Whenever a picture appears in the listing below, leave it out, and copy exactly the lines from the one containing "You are a computer-use agent." through the end.

##### Information supplied

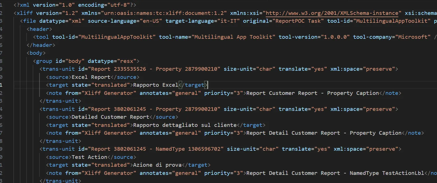Place cursor in "Rapporto Excel" target text
Image resolution: width=437 pixels, height=183 pixels.
(155, 85)
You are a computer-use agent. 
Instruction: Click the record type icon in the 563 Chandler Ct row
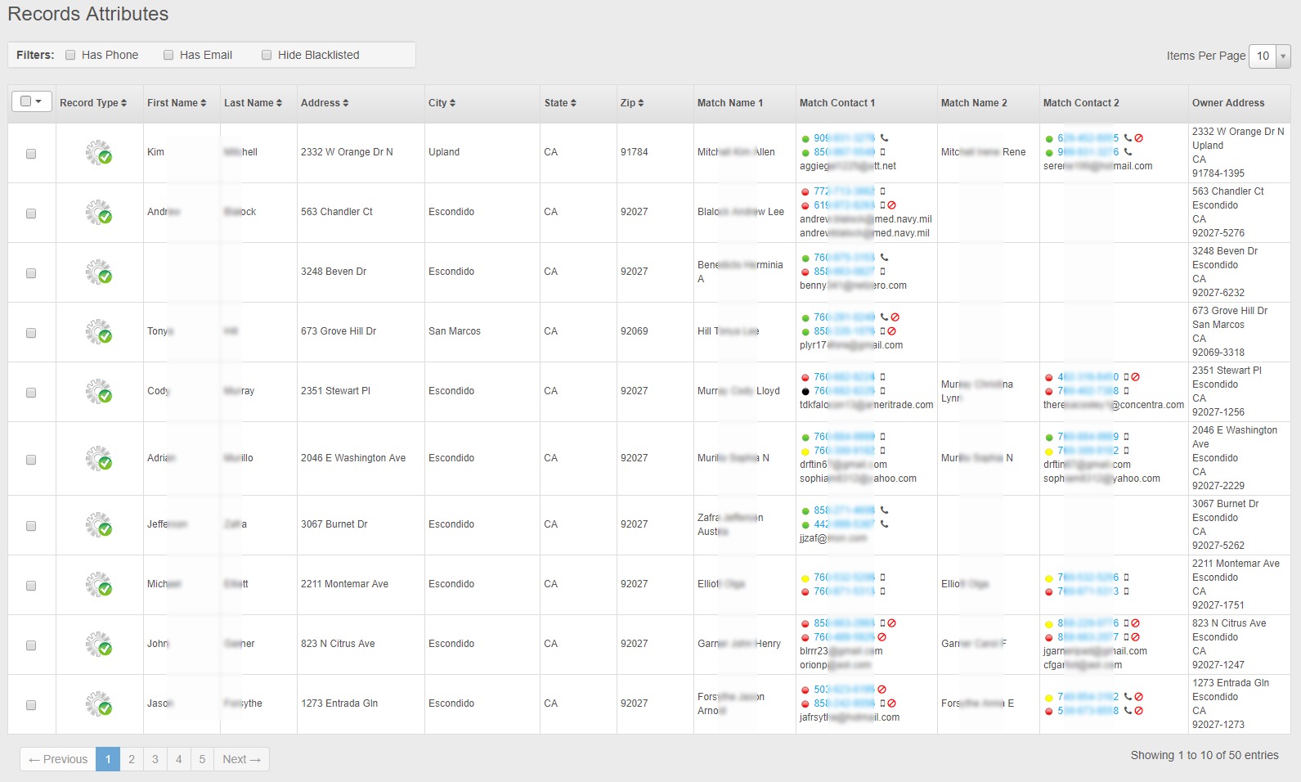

##########

■ Exercise result
You are a computer-use agent. 
Instruction: Click the record type icon in the 563 Chandler Ct row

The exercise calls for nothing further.